Location
- 2 Chōme, Izumichō, Kokubunji, Tokyo Japan

Information
- School type: National
- Opened: 1961
- Founder: Japanese National Railways
- Closed: 1987
- Teaching staff: Professors from the University of Tokyo and Hitotsubashi University

= Japanese Central Railway School =

Japanese Central Railway School (中央鉄道学園, Chūō Tetsudō Gakuen) was a Japanese National Railways educational institution in Kokubunji, Tokyo.

== Overview ==
The school was not recognised as a university or college by the Ministry of Education, Science, Sports and Culture, even though Shinji Sogō, the 4th president of JNR, made serious efforts to raise the school to the status of "JNR University" so that its students could be university graduates. Professors from the University of Tokyo, Hitotsubashi University, and others were employed as part-time teaching staff. It was said that the school provided the equivalent of a university education under Sogō's administration.

Courses of study could last anywhere from a few days to three years, covering subjects such as train operation, train inspections and track maintenance. At its peak, it had more than 1000 students.
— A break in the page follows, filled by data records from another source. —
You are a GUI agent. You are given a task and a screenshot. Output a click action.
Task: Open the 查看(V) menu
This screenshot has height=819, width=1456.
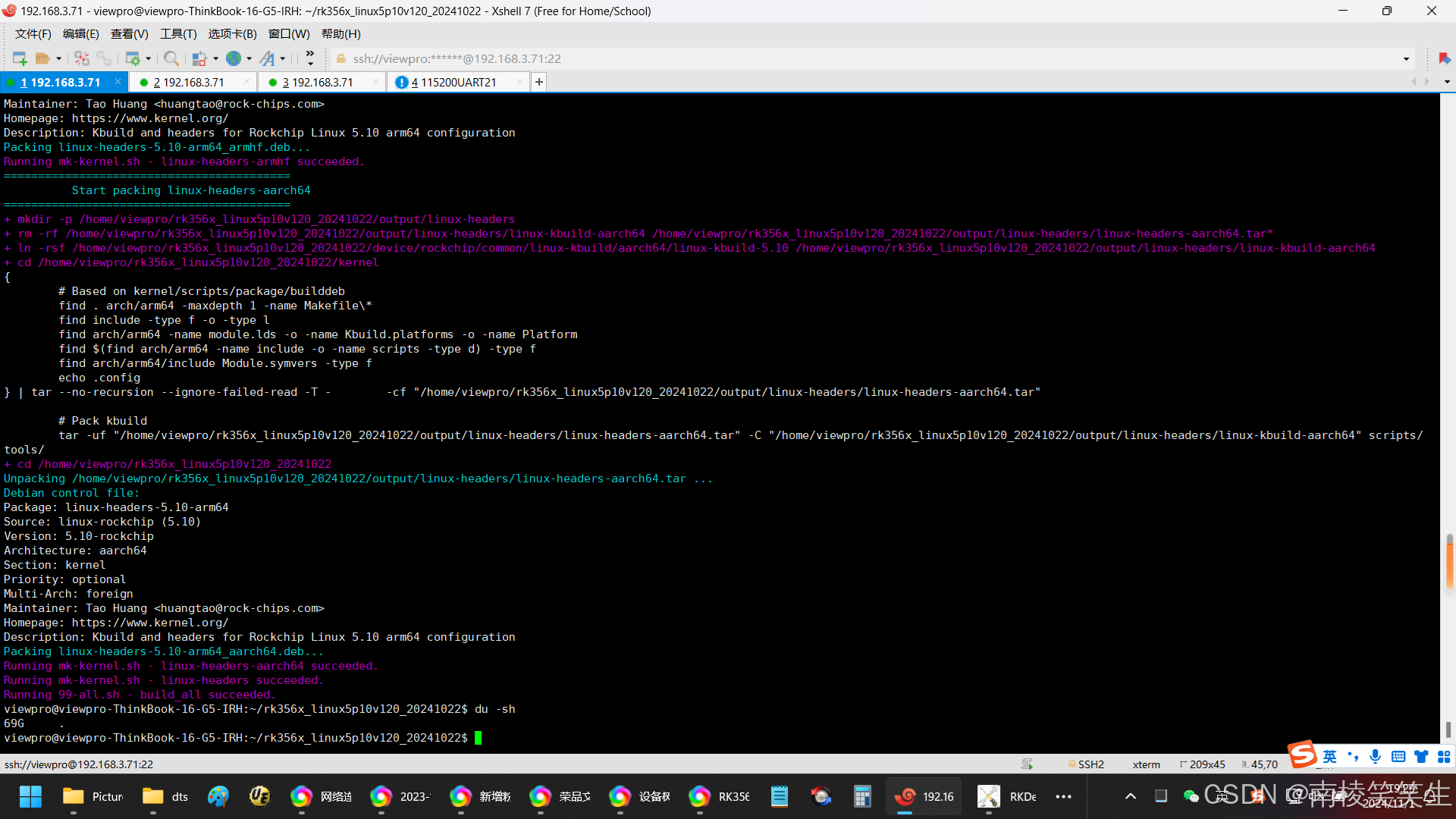coord(129,34)
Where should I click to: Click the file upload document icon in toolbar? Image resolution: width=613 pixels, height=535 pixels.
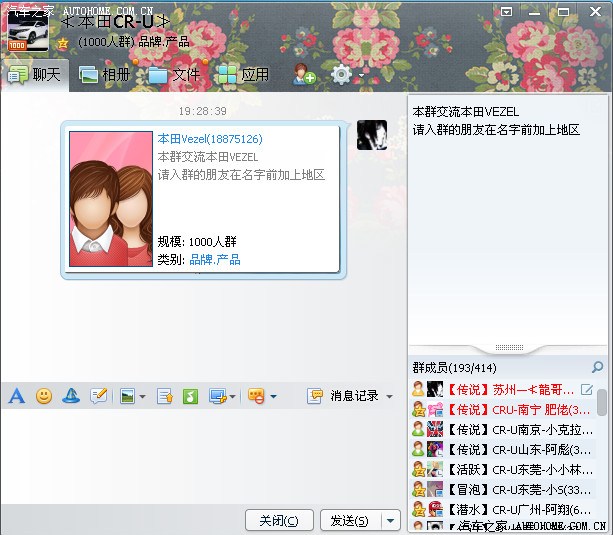(x=165, y=396)
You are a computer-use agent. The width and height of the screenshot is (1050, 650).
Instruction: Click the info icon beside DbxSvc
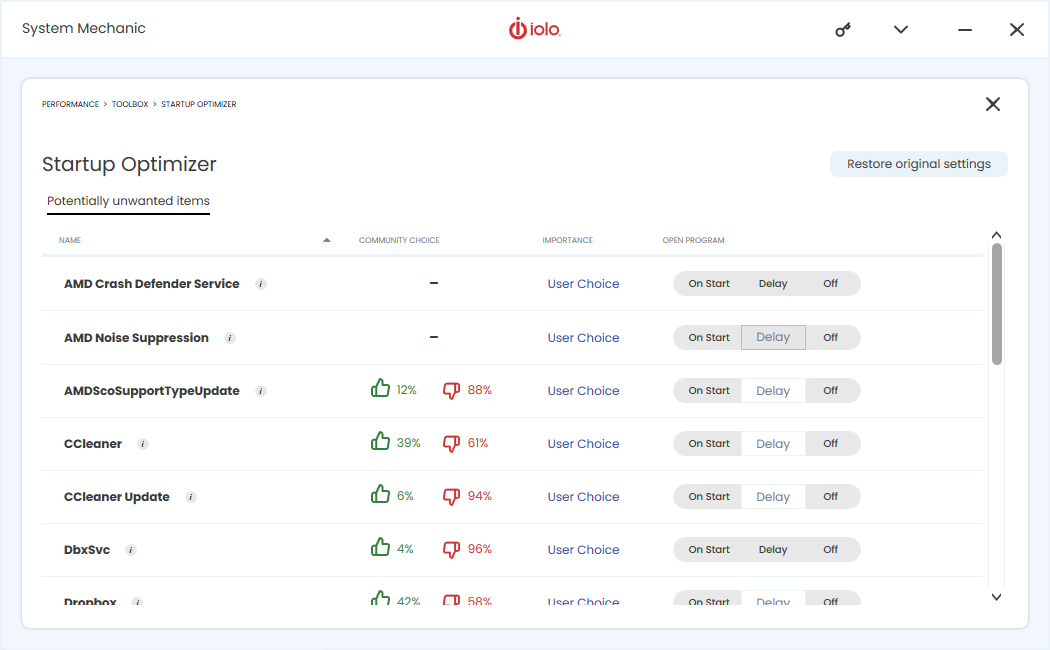coord(131,550)
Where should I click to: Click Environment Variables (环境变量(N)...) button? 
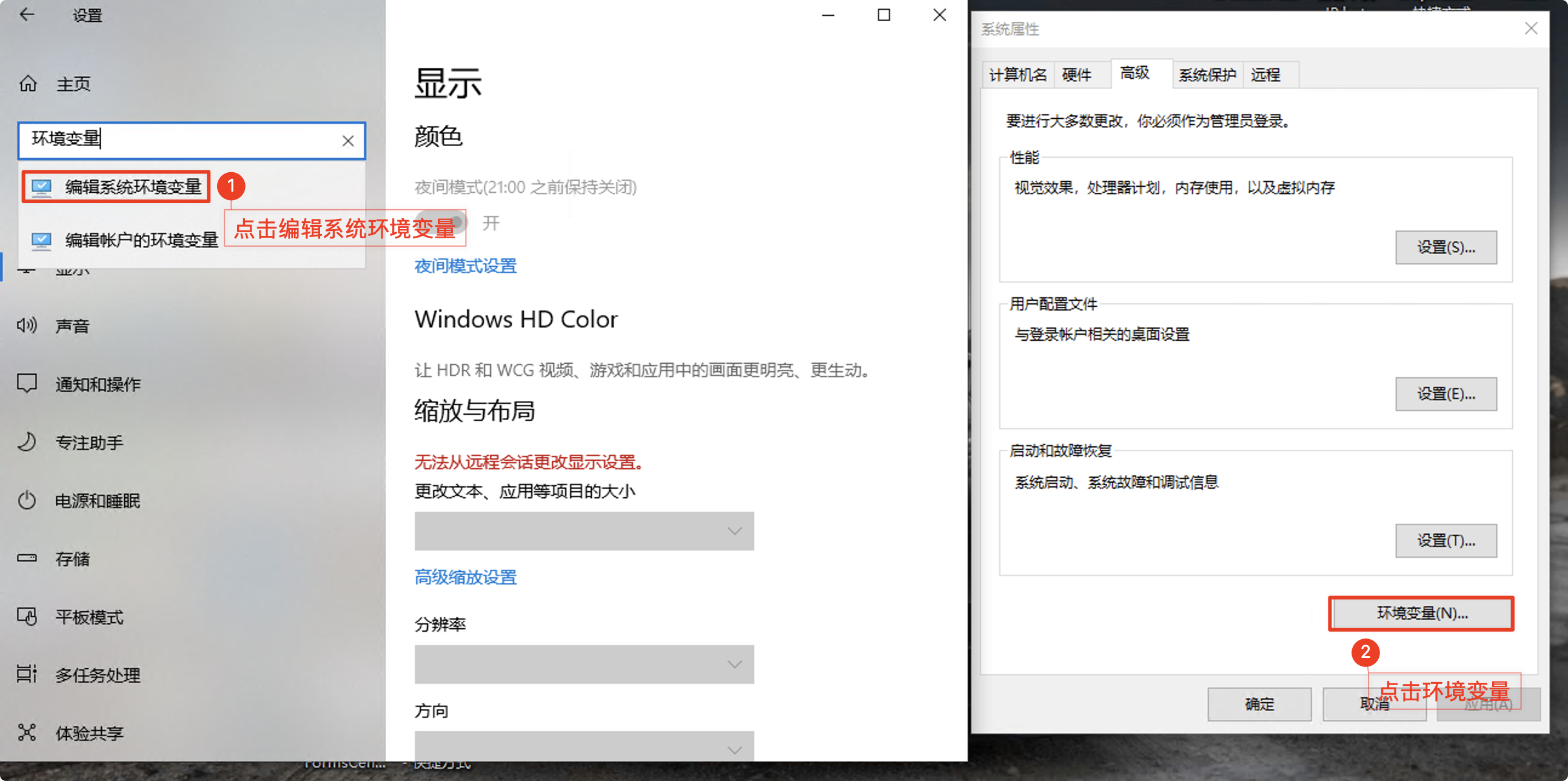pos(1421,613)
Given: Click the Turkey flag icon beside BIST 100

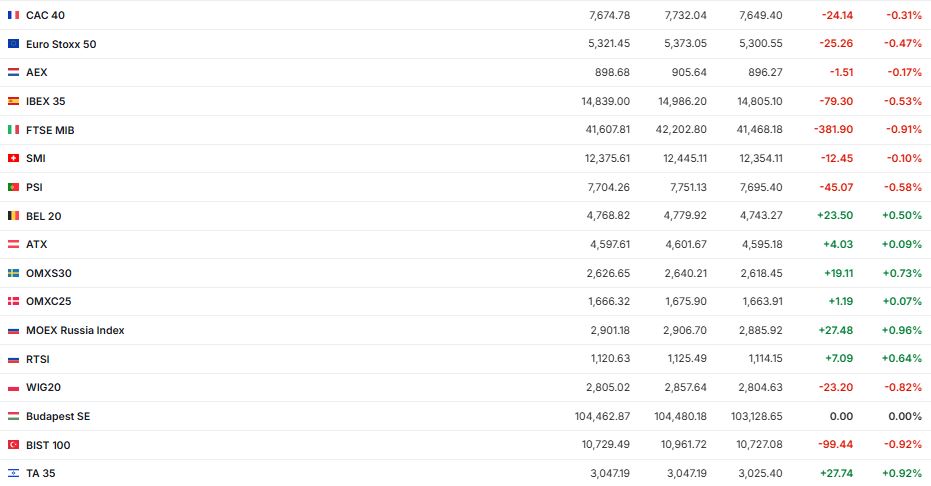Looking at the screenshot, I should coord(13,445).
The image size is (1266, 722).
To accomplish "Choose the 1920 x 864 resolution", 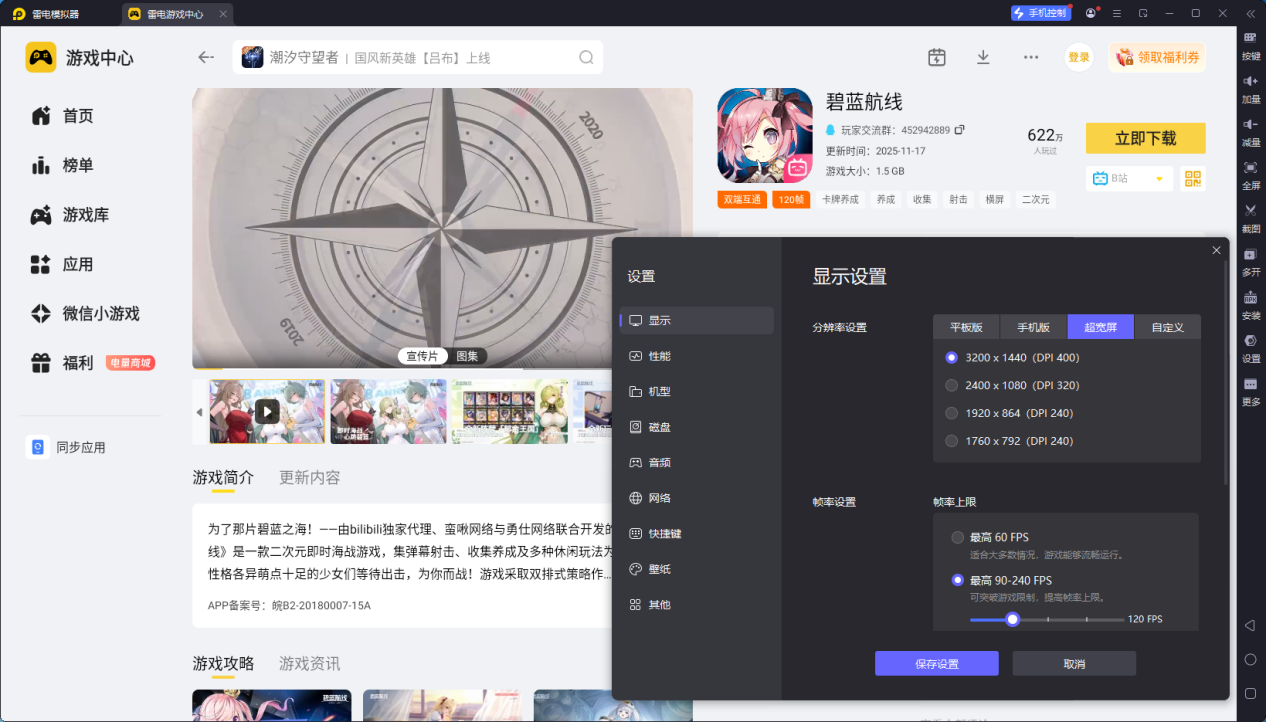I will click(951, 413).
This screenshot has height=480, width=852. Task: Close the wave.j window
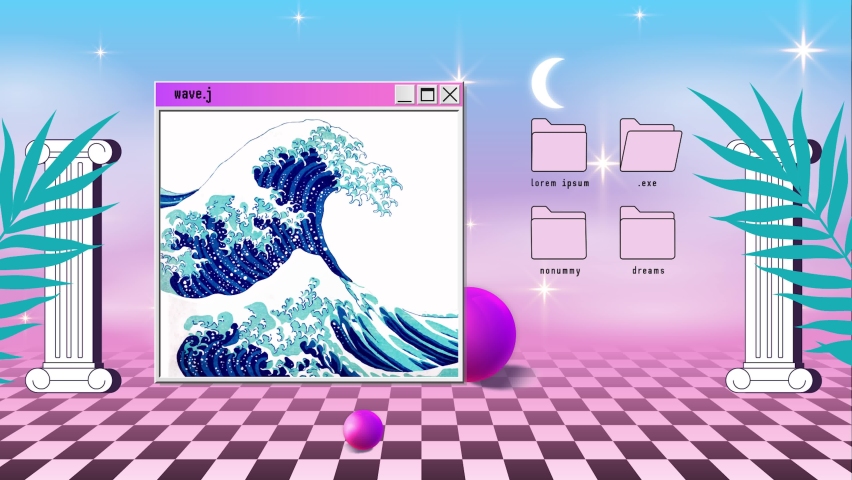point(450,94)
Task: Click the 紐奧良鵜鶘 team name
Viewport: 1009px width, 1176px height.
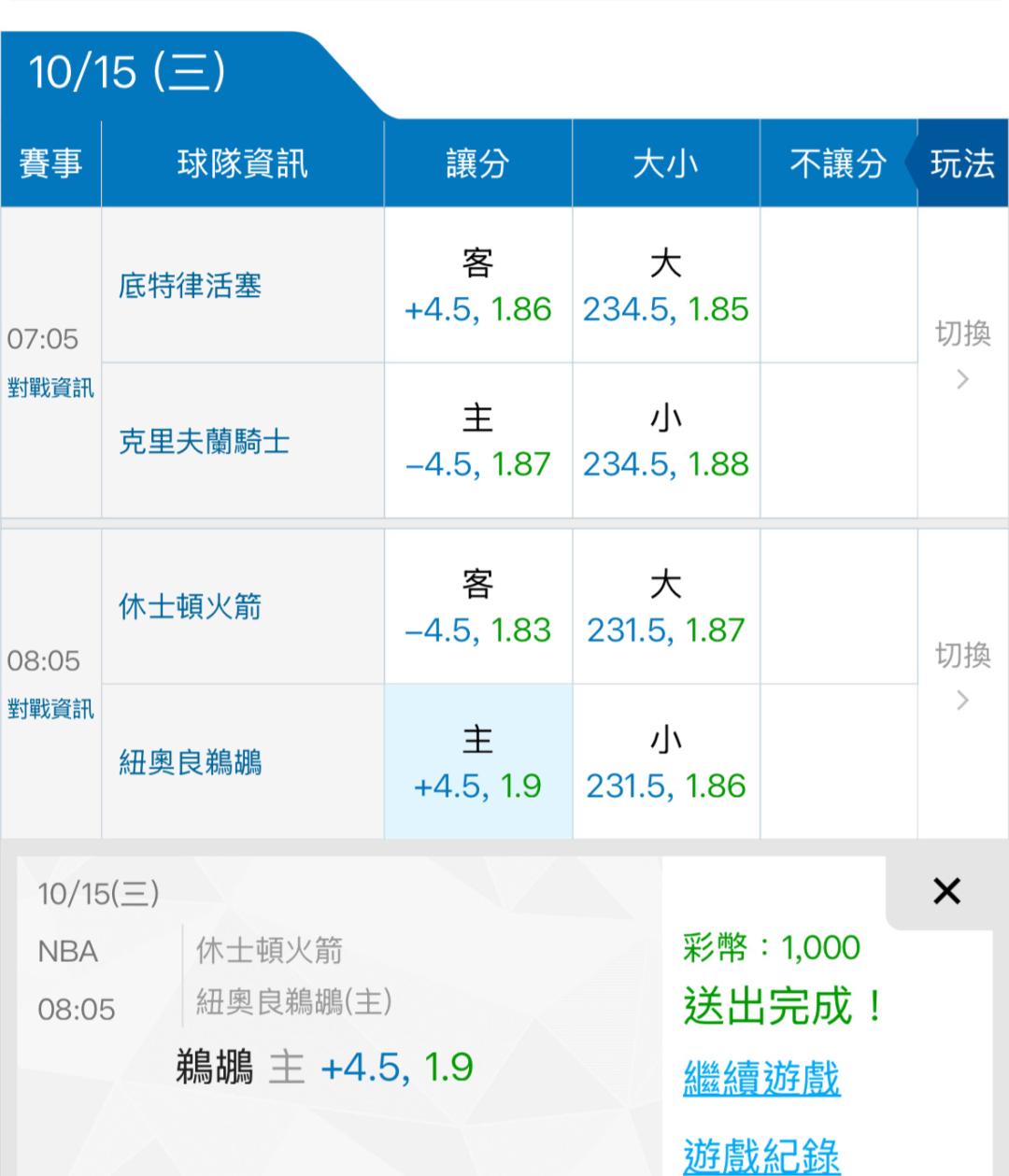Action: pos(190,763)
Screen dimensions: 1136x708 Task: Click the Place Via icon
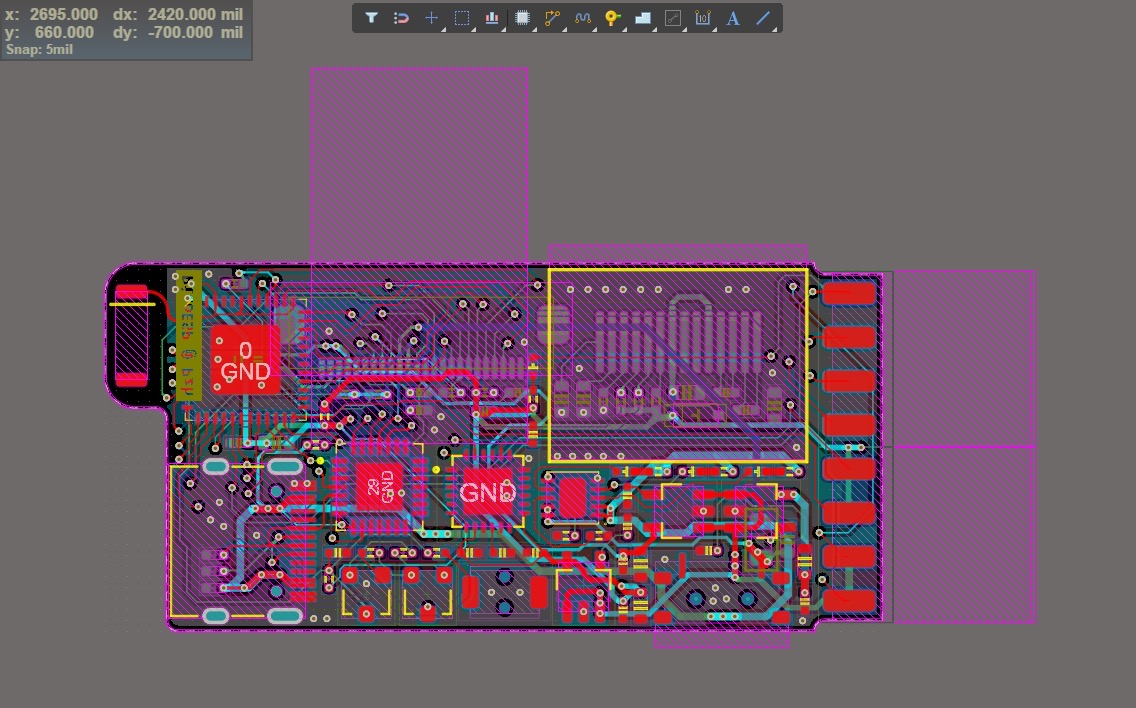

It was the place for training new staff members, retraining employees who were changing roles or positions, and educating the work force on new policies or equipment.

The school was closed due to the privatization and division of Japan National Railways in 1987. Another building now occupies the site, but some parts of the earlier structure are preserved as "the remains of Tōsandō Musashimichi".